Recently, my life feels like a mad swing between two poles on a pendulum. The house is either sparkling clean in preparation for guests, or dusty and untidy, dishes piled in the sink, after they’ve gone. Our weekends are either crammed with social engagements, or they stretch out ahead of us, long and lazy (how grateful I was, this past weekend, for the latter). Our meals are either elaborate and delicious (chicken curry with jalapenos and sweet peaches) or quick renditions of the tried-and-true standbys (homemade pizza, pasta tossed with tomatoes and basil, burrito night). (Tasty, but boring after a while.)
Similarly, my mind is either frantically cluttered, chasing a to-do list longer than my arm, tearing through books to review, trying to keep up with friendships and freelance projects and the demands of the day job, or blissfully serene, affording plenty of time to curl up with a Madeleine L’Engle novel on a Saturday afternoon. There hasn’t been much balance, or indeed much in-between time.
Mending, I’ve discovered, can be an antidote to this crazed back-and-forth – a chance to stop, in the middle of commitments and commutes, present stresses and future worries, and focus on one little thing. I’m no professional seamstress (I knit better than I sew), but I can sew on a button, mend a torn seam, insert a clear snap on a shirt placket in the place where it tends to gap open. And there’s satisfaction in threading my needle with just the right color of thread, and making tiny, precise stitches to close a hole or adjust a fold or hold a seam together. I’m always amazed by the strength of those tiny stitches, and the sense of accomplishment I get afterward.
Again and again, when I get frantic and tired and spread thin, I have to remind myself: the small steps are often the most effective ones. Washing a sink full of dishes. Making my bed in the morning. Sipping tea or savoring fruit sorbet in the evening, over an episode of Friends or The Mary Tyler Moore Show or a chapter of a good book. Sorting the books and magazines into neat stacks on the coffee table. And mending a hole in a skirt or anchoring a stray button back where it belongs.

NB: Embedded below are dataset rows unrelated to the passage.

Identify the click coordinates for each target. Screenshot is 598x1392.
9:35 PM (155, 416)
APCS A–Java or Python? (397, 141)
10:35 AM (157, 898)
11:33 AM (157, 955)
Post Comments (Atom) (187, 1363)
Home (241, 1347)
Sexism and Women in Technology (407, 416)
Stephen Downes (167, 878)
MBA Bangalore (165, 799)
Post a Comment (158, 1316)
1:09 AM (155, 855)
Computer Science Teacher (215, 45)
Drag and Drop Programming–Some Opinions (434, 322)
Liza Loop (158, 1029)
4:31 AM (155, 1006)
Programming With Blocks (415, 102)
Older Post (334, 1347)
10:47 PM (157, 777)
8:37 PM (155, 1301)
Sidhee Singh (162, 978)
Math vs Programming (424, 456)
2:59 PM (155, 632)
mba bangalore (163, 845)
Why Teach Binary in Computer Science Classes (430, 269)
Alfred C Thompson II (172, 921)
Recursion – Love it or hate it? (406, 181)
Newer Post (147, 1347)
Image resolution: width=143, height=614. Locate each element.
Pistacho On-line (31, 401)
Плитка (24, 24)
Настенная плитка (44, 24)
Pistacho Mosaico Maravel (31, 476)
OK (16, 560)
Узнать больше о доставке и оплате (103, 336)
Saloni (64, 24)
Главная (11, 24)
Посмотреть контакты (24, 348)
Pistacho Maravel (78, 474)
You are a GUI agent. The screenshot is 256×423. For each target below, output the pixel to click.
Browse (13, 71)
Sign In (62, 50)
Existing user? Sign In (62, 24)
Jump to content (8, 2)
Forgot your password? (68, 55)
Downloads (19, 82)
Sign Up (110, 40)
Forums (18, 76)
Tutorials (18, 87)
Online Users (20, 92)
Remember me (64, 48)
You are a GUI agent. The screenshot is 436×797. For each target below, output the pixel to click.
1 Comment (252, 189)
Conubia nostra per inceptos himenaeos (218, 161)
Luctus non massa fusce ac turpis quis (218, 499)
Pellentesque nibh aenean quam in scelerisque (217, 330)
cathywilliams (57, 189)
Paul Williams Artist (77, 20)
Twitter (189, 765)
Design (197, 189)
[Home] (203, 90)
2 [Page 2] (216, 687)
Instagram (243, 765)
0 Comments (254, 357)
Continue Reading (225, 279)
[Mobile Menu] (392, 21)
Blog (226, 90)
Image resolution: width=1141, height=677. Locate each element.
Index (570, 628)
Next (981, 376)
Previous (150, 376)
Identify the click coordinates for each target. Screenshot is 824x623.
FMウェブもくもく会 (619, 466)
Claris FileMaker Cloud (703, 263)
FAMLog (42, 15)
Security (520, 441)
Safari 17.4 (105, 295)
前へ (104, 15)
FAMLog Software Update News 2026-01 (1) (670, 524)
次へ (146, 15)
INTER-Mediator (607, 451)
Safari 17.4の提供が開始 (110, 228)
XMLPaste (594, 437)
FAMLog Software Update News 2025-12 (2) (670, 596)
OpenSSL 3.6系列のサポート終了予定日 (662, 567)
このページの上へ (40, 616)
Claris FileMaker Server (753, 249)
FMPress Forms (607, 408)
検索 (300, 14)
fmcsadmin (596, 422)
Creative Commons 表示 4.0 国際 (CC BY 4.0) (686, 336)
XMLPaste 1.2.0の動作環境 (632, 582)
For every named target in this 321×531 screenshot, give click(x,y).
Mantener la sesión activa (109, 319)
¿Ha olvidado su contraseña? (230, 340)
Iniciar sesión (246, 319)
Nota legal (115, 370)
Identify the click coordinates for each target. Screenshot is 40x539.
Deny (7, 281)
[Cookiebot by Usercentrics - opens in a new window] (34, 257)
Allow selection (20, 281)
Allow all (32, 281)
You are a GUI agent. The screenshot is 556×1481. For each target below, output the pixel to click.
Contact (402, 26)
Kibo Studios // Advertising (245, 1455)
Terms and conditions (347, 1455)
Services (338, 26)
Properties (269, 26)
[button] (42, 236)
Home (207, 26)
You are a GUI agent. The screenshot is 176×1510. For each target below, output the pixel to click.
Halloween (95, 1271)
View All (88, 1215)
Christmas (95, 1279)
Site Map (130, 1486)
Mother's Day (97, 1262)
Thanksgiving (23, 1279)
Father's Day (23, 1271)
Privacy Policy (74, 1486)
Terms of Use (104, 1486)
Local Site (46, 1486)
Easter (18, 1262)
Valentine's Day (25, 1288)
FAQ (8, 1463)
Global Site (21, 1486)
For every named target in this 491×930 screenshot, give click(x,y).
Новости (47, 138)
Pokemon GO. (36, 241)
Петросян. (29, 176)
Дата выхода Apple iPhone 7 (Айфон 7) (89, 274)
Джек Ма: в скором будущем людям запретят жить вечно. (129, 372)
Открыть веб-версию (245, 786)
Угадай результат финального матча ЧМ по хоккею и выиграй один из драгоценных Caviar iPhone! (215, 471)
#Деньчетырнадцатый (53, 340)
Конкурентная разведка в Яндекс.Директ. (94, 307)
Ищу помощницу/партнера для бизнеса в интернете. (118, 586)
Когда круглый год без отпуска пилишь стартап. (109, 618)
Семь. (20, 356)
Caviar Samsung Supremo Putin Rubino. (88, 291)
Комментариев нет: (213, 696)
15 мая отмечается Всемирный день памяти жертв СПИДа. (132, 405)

Does anyone else derive this kind of pleasure from mending, or from another small, tactile (but enormously satisfying) task? And how do you “mend” your life when it all starts to unravel?
I definitely know what you mean. I love a good single-minded task to calm the storm or find balance.
I do also get this kind of satisfaction when completing the most simple tasks. Yesterday, all I did was clear off my bathroom counter, pulling all the lotion bottles, hair clips, etc in their designated places and I felt like I could breath a little easier. And there is nothing like straightening up a small area in your house to motivate you and get you moving onto bigger tasks.
Throwing things away. Nothing beats throwing things away either at home or at work.
I think this is why I love working at the bindery. The work can be tedious and repetitive, but it gives me a chance to shut off my brain and just work with my hands. It’s a nice (and needed) counterbalance to teaching!